September 19 – November 15, 2025

Ruins carry within them a sense of ambivalence. Despite their decay and destruction, they remain clear traces of human activity—not only relics of decline and transience, but also carriers of fragmentary memory. Still legible as part of the world of human artifacts, they are simultaneously subject to the constant interference of nature, which ruthlessly weaves them into its order and reshapes them. The issue of Warsaw's identity and Norbert Delman's work is similarly complex — belonging to a city marked by ruins and heritage. It is not merely a geographical or historical concept, but a complex emotional and existential experience.

Shimmering Rubble is a story that goes back many decades and generations, but it is also a memory of childhood games in squares full of rubble — a material associated not only with decay, but also with new forms of life and creativity. In Delman's latest solo exhibition, it is not only a raw material for sculpture. It is also a metaphor for the transformation of the city and ourselves, an element of the urban fabric that has been present for centuries, a witness to tragic fates and the foundation of the present. Destruction here does not mean a fatal end, but becomes a starting point for a new order that does not cut off the past, but incorporates its traces into the present and future, marked by a raw presence and apparent disintegration.

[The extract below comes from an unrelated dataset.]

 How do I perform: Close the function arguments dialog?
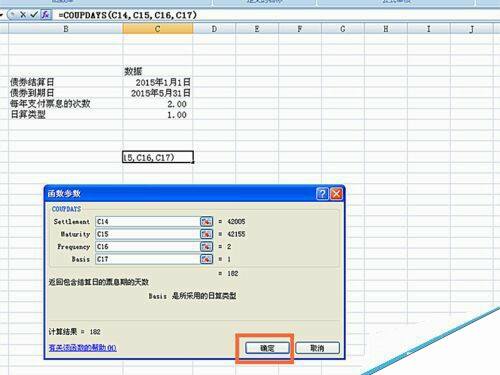coord(336,194)
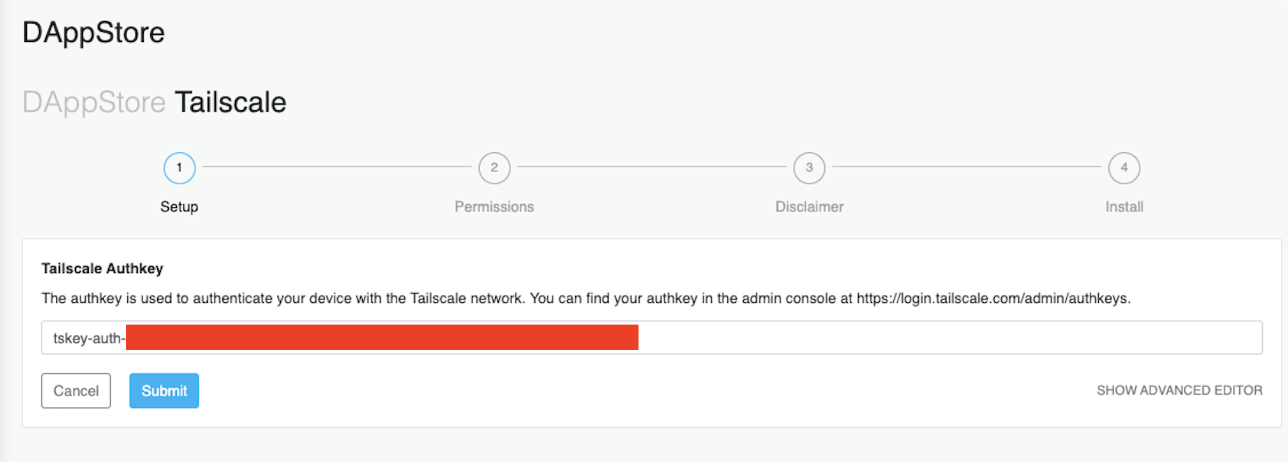
Task: Click the DAppStore header title
Action: click(x=93, y=33)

The artist's latest practice emerges from the melancholy of the present day, dominated by helplessness, frustration, and a sense of powerlessness. The global media discourse creates an image dominated by narratives of defeat and crisis, depriving societies of their ability to take effective action. Contrary to Kant's vision of a world free from war, the present seems to herald the twilight of humanism. The normalization of suffering and the constant stream of reports from armed conflicts have become everyday occurrences. At the same time, we are stuck in a paradoxical impasse, a guarantor of peace maintained not by consent but by the threat of violence. The exhibition deals with the refusal to be entangled in the experience of unstoppable injustice. Delman consciously rejects this monolith of hopelessness, proposing an alternative perspective — blooming ruins, metal buds unfolding above the remains of Warsaw houses scattered on the gallery floor, resembling a dead riverbed.

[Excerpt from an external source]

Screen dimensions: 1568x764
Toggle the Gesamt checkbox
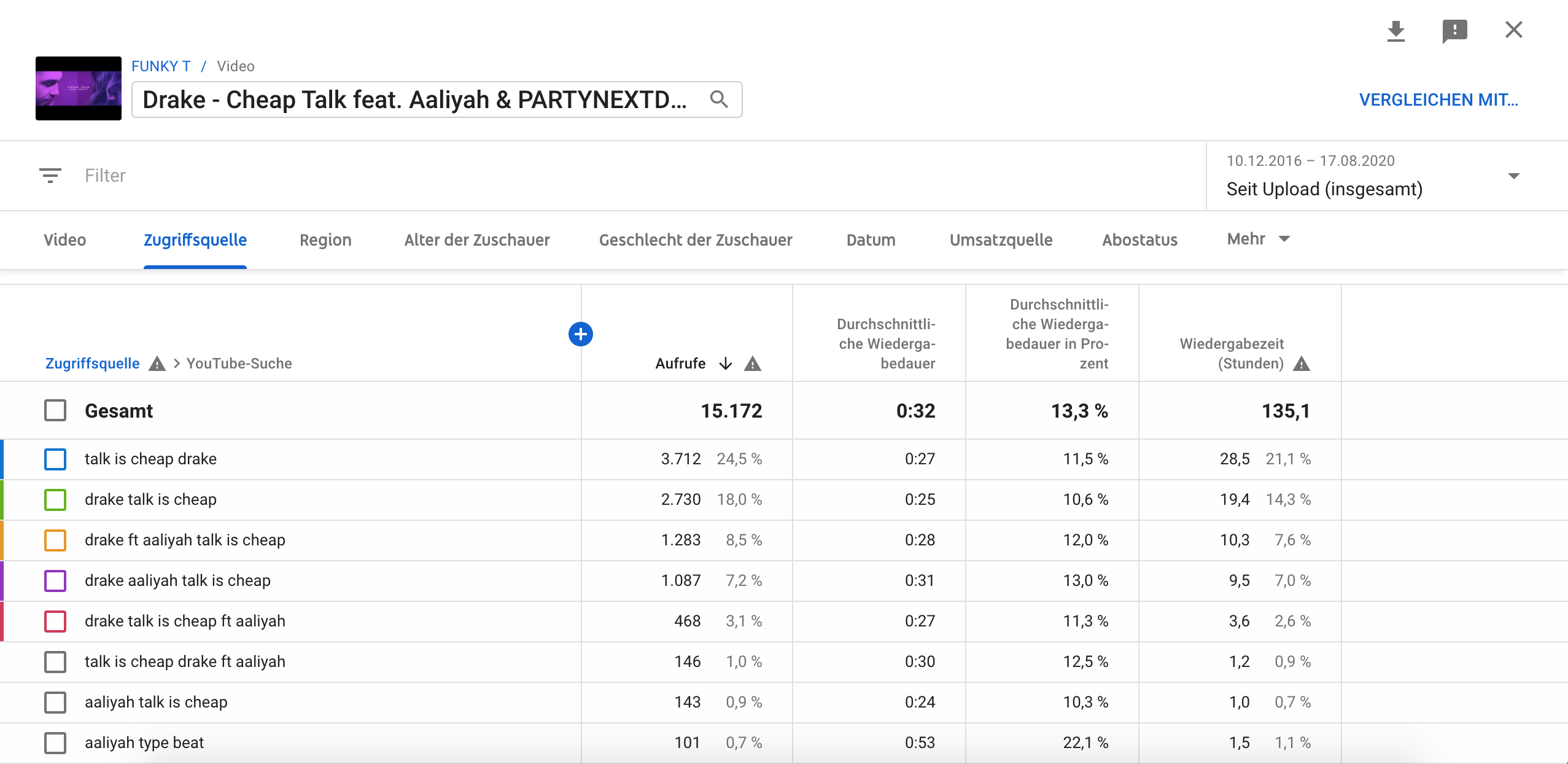coord(55,410)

The artistic process becomes a gesture of deep empathy, a ritual of embracing the “remnants” of forms of existence and experiences. Material that at first glance should be a symbol of decay and end becomes an organic metaphor for the force that sustains continuity and rebirth. In turn, rubble is a material trace of the past that prevents it from being completely erased. Shimmering Rubble speaks of hope, not in terms of banal optimism and utopian thinking, but of conscious emotional discipline and perseverance. The installations, like totems or obelisks—symbols of endurance and resistance to nihilism—remind us of the need for constant self-improvement and not giving in to discouragement.

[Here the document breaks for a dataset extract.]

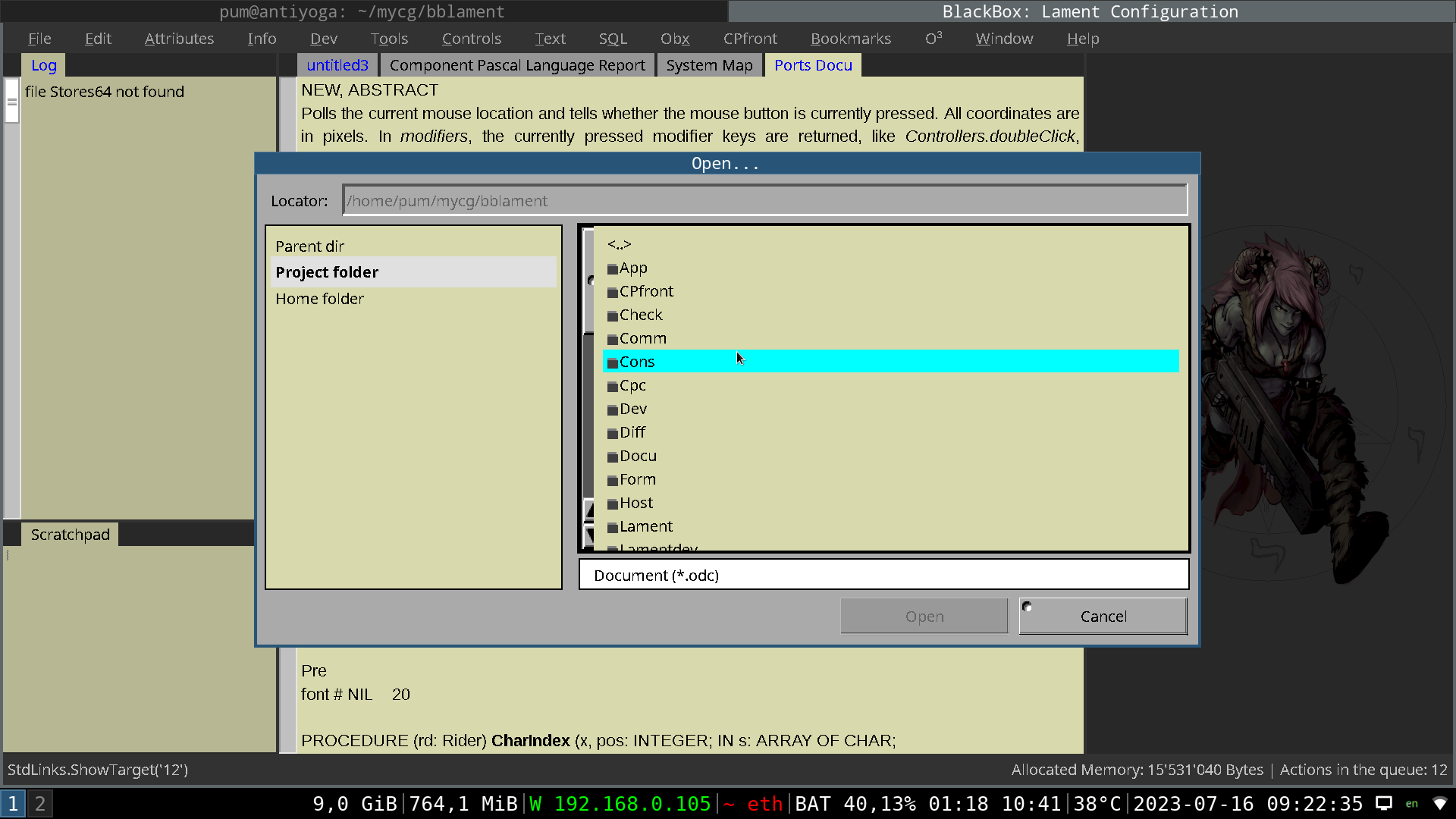
Task: Click the Wi-Fi tray icon
Action: click(1439, 804)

Their melancholy does not consist in passive acceptance or resignation to loss. Rather, it is a kind of constant, subconscious presence of the past — a state that does not reject the pain associated with absence. Digging through the remains, welding, rummaging — these are creative gestures that become a metaphor for a new cognitive and cultural order. The artist reaches for the remnants of the existing order, giving them an autonomous form.

 

In turbulent times of climate depression and social helplessness, Norbert Delman's exhibition becomes a space for affirmation and reflection. It is a poetic tale of the passing of civilizations — whose downfalls are not the end of everything, but the beginning of a continuum in which fragments of reality always remain, reborn from the ashes. Each of them retains an echo of the whole, and the remains, the relics, are not a sign of the final end, but traces of a hidden fullness, the restoration of which requires patience and creative effort. Ruins thus become not only a testimony to the past, but also a promise of renewal, a record of existence that, despite its decay, continues to captivate.